'Nuff said

(Taking context-optional note of thought-provoking quotes)

[T]he Court ... simply applies T.L.O. to declare unconstitutional a strip search of a 13-year-old honors student that was based on a groundless suspicion that she might behiding medicine in her underwear. This is, in essence, a case in which clearly established law meets clearly outrageous conduct. I have long believed that "‘[i]t does not require a constitutional scholar to conclude that a nude search of a 13-year-old child is an invasion of constitutional rights of some magnitude.’"
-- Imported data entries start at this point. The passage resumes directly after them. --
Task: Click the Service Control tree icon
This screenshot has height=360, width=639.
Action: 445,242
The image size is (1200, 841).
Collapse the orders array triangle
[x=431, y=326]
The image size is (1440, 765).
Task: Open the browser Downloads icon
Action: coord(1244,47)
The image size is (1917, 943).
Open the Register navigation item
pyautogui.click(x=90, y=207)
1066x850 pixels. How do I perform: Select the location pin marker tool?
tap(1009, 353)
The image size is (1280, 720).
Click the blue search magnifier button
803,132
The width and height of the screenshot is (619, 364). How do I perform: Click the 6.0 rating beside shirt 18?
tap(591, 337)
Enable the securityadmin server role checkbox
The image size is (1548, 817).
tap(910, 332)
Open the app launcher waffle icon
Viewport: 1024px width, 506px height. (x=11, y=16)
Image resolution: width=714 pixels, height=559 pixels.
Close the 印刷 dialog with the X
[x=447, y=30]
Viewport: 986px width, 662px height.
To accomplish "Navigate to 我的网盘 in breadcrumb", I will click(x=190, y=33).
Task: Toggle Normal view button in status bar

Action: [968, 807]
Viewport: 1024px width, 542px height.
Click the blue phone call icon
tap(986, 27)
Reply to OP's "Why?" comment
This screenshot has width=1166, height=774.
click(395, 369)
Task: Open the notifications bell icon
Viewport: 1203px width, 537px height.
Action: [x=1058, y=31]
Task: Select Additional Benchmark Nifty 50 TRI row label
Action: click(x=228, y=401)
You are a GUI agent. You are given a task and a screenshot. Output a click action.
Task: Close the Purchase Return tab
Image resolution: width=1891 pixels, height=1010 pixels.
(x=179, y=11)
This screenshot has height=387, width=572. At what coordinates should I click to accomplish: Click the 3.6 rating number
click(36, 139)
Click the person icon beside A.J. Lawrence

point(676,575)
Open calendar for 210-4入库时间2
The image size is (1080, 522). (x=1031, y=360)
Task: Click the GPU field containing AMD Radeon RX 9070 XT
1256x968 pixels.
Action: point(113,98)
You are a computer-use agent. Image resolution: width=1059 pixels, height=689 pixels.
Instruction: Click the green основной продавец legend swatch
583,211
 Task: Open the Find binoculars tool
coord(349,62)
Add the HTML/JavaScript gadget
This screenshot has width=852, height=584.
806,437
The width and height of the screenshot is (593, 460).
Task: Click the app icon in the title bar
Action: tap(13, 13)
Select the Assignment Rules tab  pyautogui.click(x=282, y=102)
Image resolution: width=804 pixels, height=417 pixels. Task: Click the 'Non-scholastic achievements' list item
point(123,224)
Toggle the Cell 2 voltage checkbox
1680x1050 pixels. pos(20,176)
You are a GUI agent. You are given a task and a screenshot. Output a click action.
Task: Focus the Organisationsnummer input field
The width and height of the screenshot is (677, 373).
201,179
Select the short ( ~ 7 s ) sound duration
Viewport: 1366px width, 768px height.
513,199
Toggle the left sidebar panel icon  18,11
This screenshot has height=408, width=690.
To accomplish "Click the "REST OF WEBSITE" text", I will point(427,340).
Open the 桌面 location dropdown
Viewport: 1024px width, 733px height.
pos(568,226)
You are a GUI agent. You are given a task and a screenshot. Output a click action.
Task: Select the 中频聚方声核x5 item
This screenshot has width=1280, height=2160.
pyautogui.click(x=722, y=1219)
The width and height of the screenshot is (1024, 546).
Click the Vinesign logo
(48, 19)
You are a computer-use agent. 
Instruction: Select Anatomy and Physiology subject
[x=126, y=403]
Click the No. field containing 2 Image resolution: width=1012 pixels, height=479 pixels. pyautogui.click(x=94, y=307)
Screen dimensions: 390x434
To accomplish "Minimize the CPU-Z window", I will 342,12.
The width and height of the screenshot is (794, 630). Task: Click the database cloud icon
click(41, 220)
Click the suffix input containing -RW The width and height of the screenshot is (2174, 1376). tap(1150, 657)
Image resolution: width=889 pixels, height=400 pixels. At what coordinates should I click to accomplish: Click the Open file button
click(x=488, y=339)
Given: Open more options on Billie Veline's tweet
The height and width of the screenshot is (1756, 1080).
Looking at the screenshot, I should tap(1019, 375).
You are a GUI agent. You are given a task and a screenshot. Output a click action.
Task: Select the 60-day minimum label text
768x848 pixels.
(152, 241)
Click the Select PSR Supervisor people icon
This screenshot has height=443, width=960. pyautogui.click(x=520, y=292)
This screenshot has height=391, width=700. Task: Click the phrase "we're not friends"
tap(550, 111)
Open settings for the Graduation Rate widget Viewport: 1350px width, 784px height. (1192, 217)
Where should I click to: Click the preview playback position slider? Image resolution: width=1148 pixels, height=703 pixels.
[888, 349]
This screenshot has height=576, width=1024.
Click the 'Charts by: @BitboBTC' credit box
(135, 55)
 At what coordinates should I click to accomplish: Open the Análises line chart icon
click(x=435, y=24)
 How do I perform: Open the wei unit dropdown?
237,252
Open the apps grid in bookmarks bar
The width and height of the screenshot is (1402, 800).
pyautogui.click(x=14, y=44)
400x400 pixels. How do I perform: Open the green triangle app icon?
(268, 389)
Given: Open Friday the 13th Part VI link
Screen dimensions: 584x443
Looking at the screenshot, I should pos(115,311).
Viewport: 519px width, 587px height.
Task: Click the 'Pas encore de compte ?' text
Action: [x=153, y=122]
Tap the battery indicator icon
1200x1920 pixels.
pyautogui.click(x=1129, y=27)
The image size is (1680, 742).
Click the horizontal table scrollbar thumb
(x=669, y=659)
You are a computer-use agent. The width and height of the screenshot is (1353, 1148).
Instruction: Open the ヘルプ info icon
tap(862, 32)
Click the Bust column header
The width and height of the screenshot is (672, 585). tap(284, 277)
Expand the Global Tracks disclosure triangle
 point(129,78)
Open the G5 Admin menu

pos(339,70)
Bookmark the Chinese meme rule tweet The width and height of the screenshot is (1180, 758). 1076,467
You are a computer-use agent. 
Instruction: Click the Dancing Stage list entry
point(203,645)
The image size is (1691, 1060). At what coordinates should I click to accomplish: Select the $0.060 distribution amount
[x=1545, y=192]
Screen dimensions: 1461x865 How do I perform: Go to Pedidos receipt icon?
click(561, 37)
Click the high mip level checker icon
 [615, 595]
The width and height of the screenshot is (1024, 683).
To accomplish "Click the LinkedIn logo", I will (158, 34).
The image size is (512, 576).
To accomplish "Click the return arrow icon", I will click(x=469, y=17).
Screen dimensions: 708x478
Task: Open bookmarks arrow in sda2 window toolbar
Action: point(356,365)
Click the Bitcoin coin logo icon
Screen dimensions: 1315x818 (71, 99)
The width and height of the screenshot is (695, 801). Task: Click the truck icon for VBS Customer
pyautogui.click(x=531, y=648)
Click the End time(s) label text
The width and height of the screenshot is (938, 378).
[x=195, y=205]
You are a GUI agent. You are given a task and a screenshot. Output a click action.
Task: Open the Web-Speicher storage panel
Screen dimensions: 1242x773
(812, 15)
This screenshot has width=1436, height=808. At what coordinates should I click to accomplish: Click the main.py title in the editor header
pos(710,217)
-- U.S. Supreme Court Justice John Paul Stevens (above left), concurring in part and dissenting in part yesterday in Safford United School District #1 v. Redding (quoting his own 1985 concurrence/dissent in the case of New Jersey v. T.L.O.).
In the opinion Stevens, joined by Justice Ruth Bader Ginsburg (right), contended that their colleagues should have upheld a lower court's decision to let go forward the damages suit filed by the girl, an Arizona middle school student when searched in 2003. They failed to persuade the rest of the Court, however. Although 6 Justices agreed that the search violated the 4th Amendment, they ruled that this was not "clearly established" in 2003, so that school officials were immune from suit. (SCOTUSblog's Lyle Denniston explains that a prospective matter this ruling does expand student privacy somewhat.) The 9th Justice, Clarence Thomas, filed a concurrence/dissent inverse to that of Stevens and Ginsburg: Thomas agreed officials were immune, but disagreed that strip searching the teenager violated the Constitution.